June 21, 2023
Since the European Commission first published its highly anticipated proposal for an AI regulation in April 2021, EU institutions and lawmakers have been making significant strides towards passing what would be the first comprehensive legislative framework for AI, the EU Artificial Intelligence Act (“AI Act”). The AI Act seeks to deliver on EU institutions’ promises to put forward a coordinated European regulatory approach on the human and ethical implications of AI, and once in force would be binding on all 27 EU Member States.
Following on the heels of the European Commission’s 2021 proposal, the Council of the European Union adopted its common position (“general approach”) on the AI Act in December 2022. Most notably, in its general approach the Council narrowed the definition of ‘AI system’ covered by the AI Act to focus on a measure of autonomy i.e., to ensure that simpler software systems were not inadvertently captured.
On June 14, 2023, the European Parliament voted to adopt its own negotiating position on the AI Act, triggering discussions between the three branches of the European Union—the European Commission, the Council and the Parliament—to reconcile the three different versions of the AI Act, the so-called “trilogue” procedure. The Parliament’s position expands the scope and reach of the AI Act in a number of ways, and press reports suggest contentious reconciliation meetings and further revisions to the draft AI Act lay ahead. In this client alert, we offer some key takeaways from the Parliament’s negotiating position.
The AI Act Resonates Beyond the EU’s Borders
The current draft regulation provides that businesses placing AI systems on the market or putting them into service in the EU will be subject to the AI Act, irrespective of whether those providers are established within the EU or in a third country. Given its status as the first comprehensive attempt to regulate AI systems and its extraterritorial effect, the AI Act has the potential to become the key international benchmark for regulating the fast-evolving AI space, much like the General Data Protection Regulation (“GDPR”) in the realm of data privacy.
The regulation is intended to strike a much-debated balance between regulation and safety, citizens’ rights, economic interests, and innovation.
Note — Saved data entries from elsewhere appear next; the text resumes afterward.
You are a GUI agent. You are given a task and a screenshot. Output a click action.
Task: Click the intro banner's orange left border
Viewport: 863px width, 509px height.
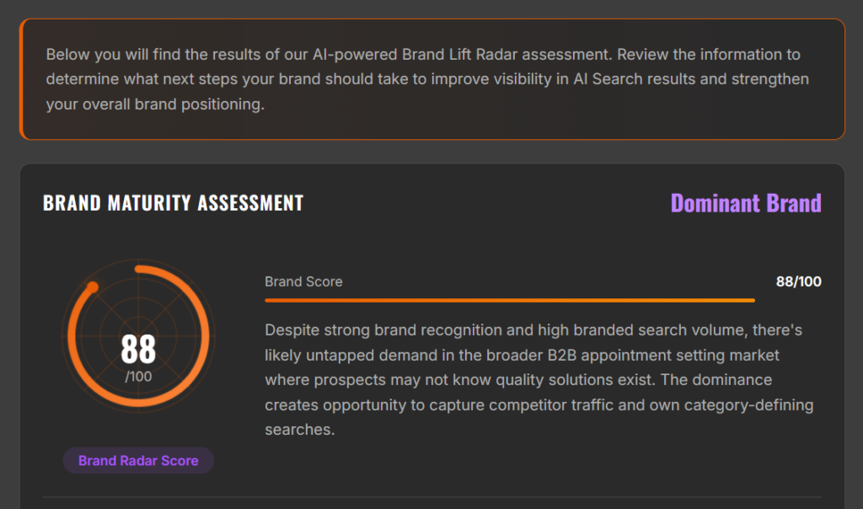(21, 79)
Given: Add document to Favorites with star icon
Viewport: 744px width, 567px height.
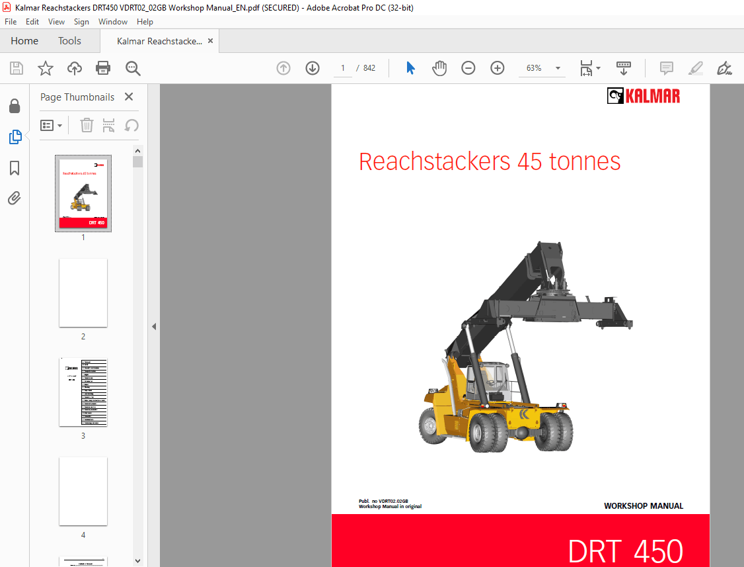Looking at the screenshot, I should 45,68.
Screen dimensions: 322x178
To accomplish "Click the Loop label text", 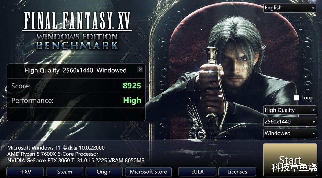I will click(307, 98).
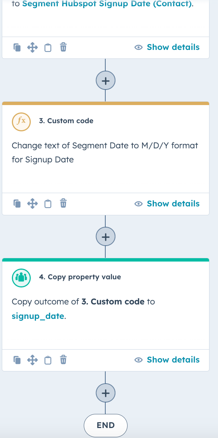Clone the Custom code action

tap(17, 203)
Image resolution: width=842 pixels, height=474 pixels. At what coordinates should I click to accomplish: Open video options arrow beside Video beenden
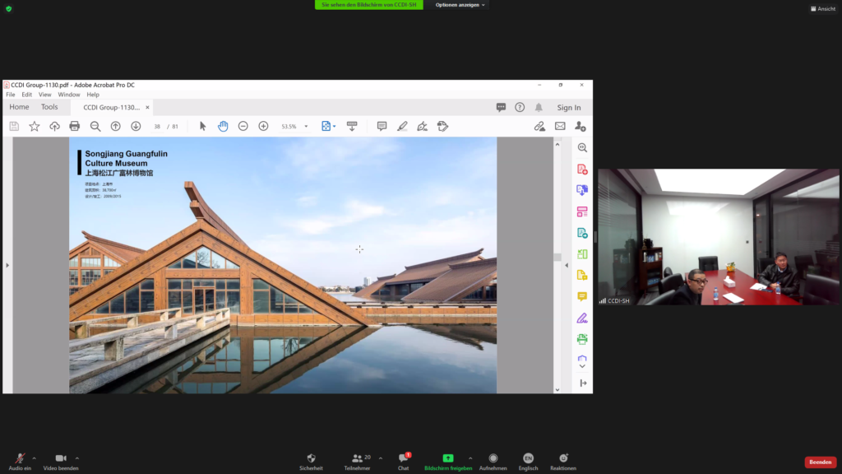(x=77, y=458)
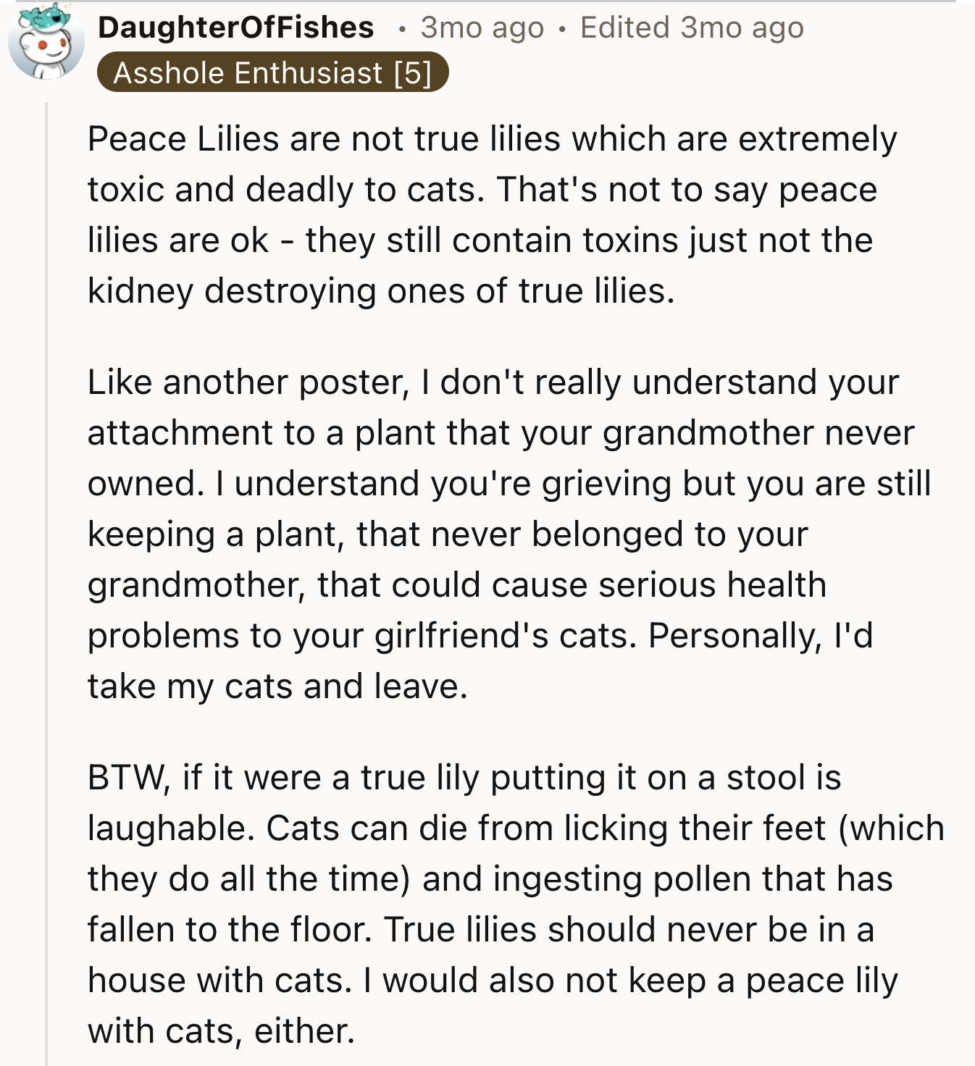This screenshot has height=1066, width=975.
Task: Click the closing words "with cats, either."
Action: click(x=221, y=1031)
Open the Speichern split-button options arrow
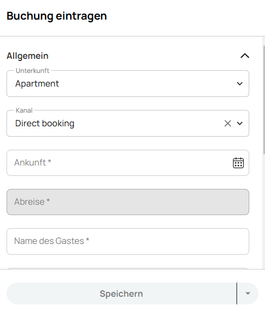This screenshot has height=312, width=265. 248,293
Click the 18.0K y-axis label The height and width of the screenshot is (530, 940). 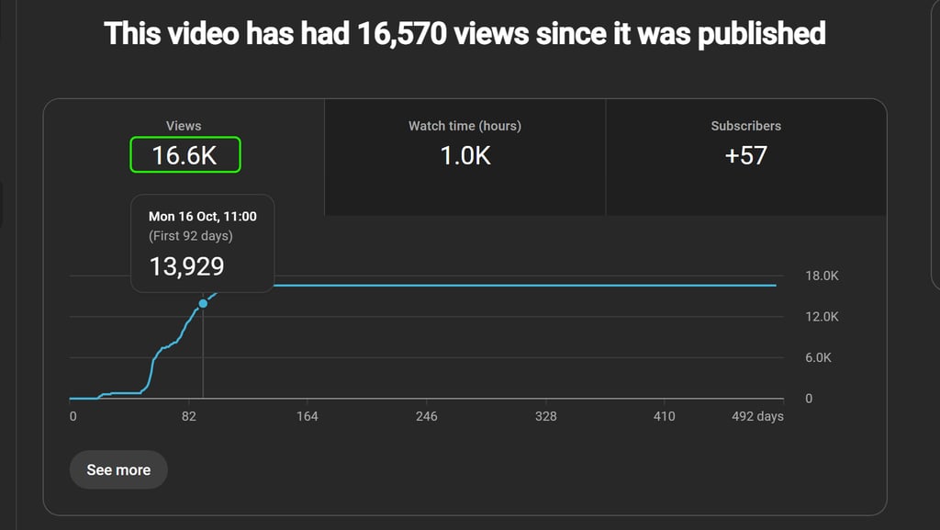click(x=822, y=276)
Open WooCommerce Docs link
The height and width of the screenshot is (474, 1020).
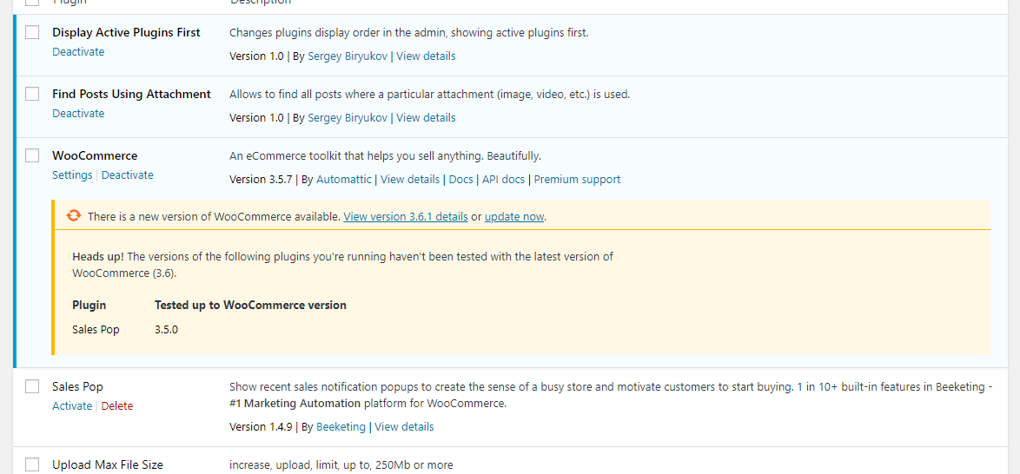[x=460, y=180]
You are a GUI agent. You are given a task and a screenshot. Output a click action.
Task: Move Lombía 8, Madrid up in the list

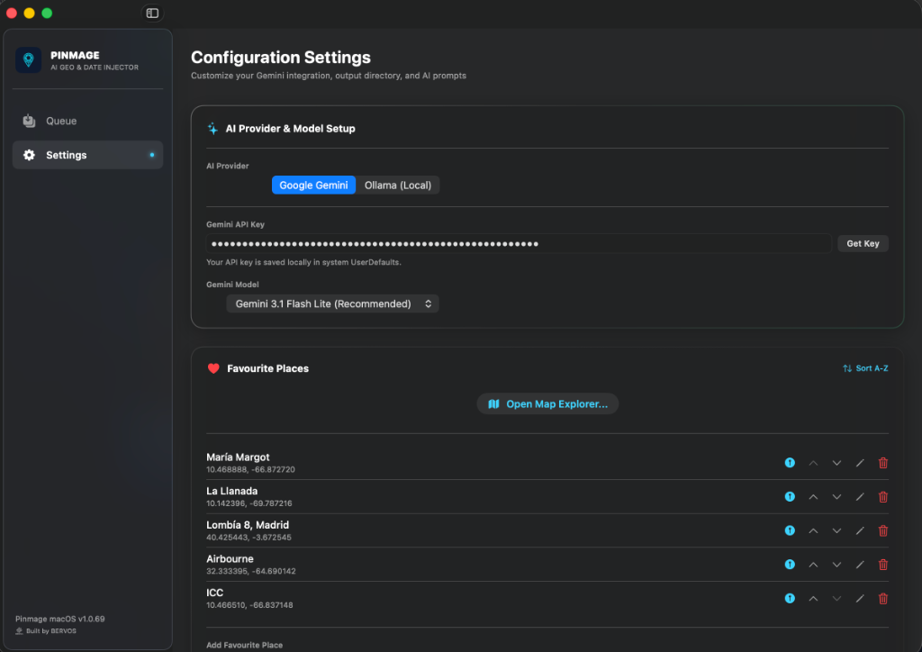point(813,531)
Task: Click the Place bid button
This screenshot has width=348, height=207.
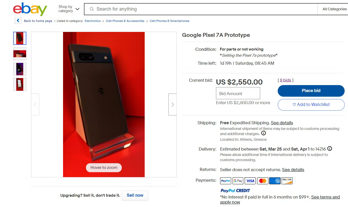Action: pyautogui.click(x=311, y=91)
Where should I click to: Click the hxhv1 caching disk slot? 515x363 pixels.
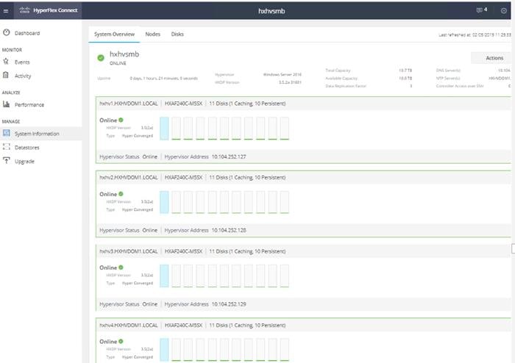point(164,128)
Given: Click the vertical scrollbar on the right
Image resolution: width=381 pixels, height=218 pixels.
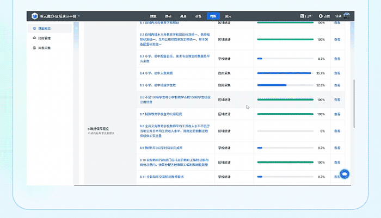Looking at the screenshot, I should tap(354, 103).
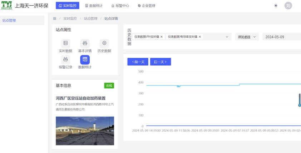This screenshot has height=153, width=301.
Task: Toggle the light/dark theme sun icon
Action: [x=276, y=6]
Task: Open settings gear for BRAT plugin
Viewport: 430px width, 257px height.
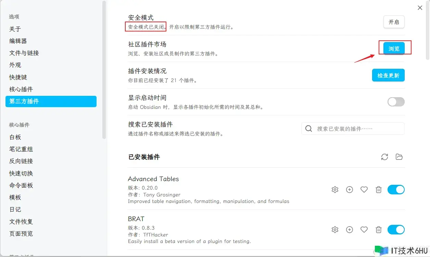Action: [x=335, y=230]
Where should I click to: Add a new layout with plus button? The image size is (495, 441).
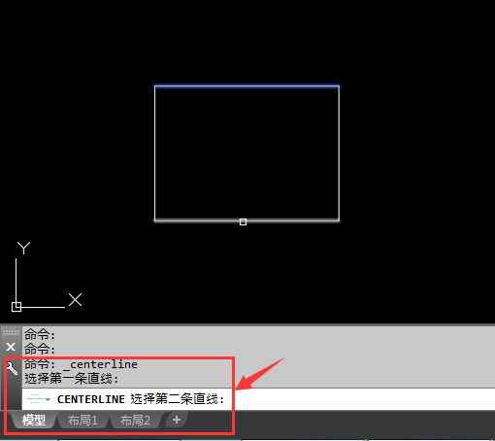pyautogui.click(x=177, y=420)
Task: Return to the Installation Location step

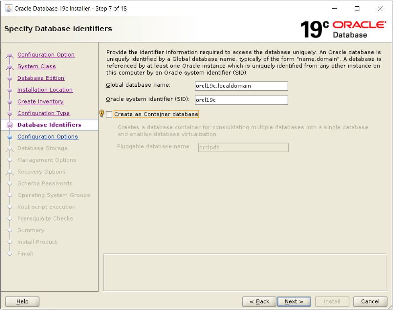Action: coord(45,90)
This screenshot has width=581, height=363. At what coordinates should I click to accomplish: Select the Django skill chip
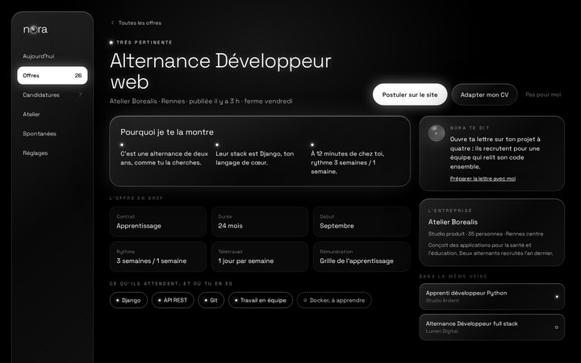click(x=128, y=300)
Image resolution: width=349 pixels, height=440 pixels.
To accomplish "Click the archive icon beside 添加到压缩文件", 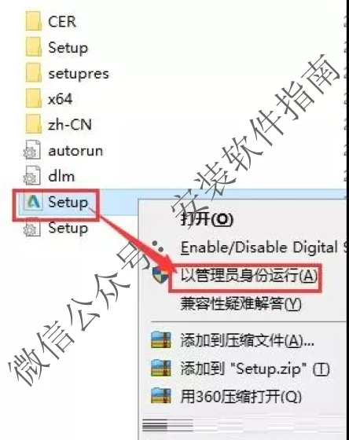I will click(161, 340).
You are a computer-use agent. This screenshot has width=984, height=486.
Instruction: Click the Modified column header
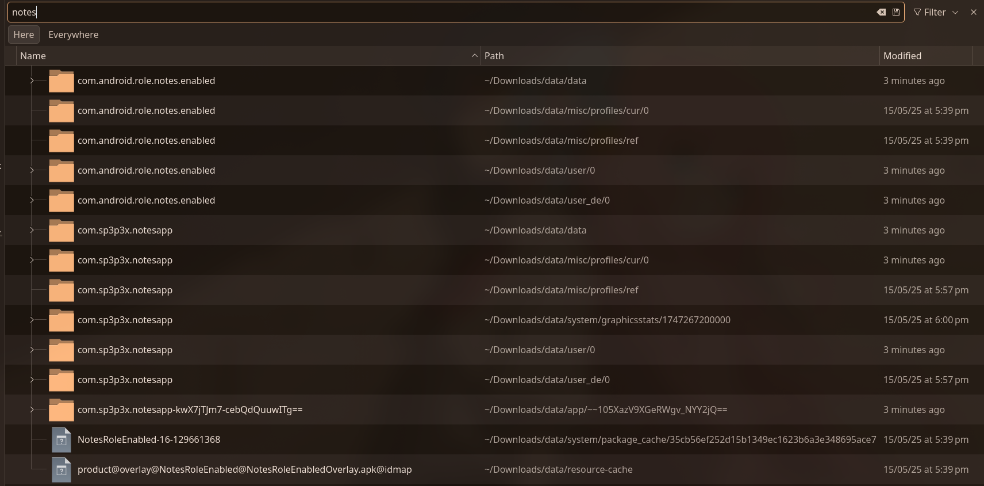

Reflecting concerns that an overly restrictive law would stifle AI innovation in the EU market, the Parliament has proposed exemptions for research activities and open-source AI components and promoted the use of so-called “regulatory sandboxes,” or controlled environments, created by public authorities to test AI before its deployment. Establishing harmonized standards for the implementation of the AI Act’s provisions will be critical to ensure companies can prepare for the new regulatory requirements by, for example, building appropriate guardrails and governance processes into product development and deployment early in the design lifecycle.
The Definition of AI Is Aligned with OECD and NIST
The AI Act’s definition of AI has consistently been a key threshold issue in defining the scope of the draft regulation and has undergone numerous changes over the past several years. Initially, the European Commission defined AI based on a series of techniques listed in the annex to the regulation, so that it could be updated as the technology developed. In the face of concerns that a broader definition could sweep in traditional computational processes or software, the EU Council and Parliament opted to move the definition to the body of the text and narrowed the language to focus on machine-learning capabilities, in alignment with the definition of the Organisation for Economic Co-operation and Development (OECD) and the U.S. National Institute of Standards and Technology (“NIST”):
“a machine-based system that is designed to operate with varying levels of autonomy and that can, for explicit or implicit objectives, generate outputs such as predictions, recommendations, or decisions that influence physical or virtual environments.”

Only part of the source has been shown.